The Jewish Council in Będzin, which was headed by Haim Molchadsky, joined the region’s umbrella organization of the Sosnowiec Central Office in November 1939, which was under Moshe Merin’s control. As head of the regional Judenrat, Moshe assigned specific responsibilities for Bedzin to his brother Chaim Merin. Moshe propagated a “Salvation through Work” philosophy, assuming that obedience to Nazi regulations was the only viable option for the community’s survival. Cooperation with Nazi orders, so his thinking went, was ultimately better for the Jewish community than the consequences of disobedience, which usually resulted in lethal reprisal actions.
Typically, a Judenrat’s compliance included: the ghettoization of the Jews, the systematic keeping of detailed records of the ghetto’s population, supplying workers for labor mandates, the collection and turnover of Jewish possessions and valuables to the Nazis, the eviction of Jews from their homes, and the delivery of Jews to Nazi officials for arrest, questioning, and deportations to concentration camps.

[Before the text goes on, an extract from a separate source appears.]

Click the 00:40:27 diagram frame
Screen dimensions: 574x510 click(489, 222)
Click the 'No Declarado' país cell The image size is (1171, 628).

The Jewish ghetto police often enforced these tasks and orders. Jewish Councils oversaw the activities and living conditions of the ghetto but ultimately did not possess much power or authority. That authority remained solely with the Nazi administration. The German civilian in charge of the town and the ghetto of Będzin was Udo Klausa.
Ultimately, the cooperation of the Jewish Councils with the Nazi regime did not lead to the protection of the community from harm, but to their demise.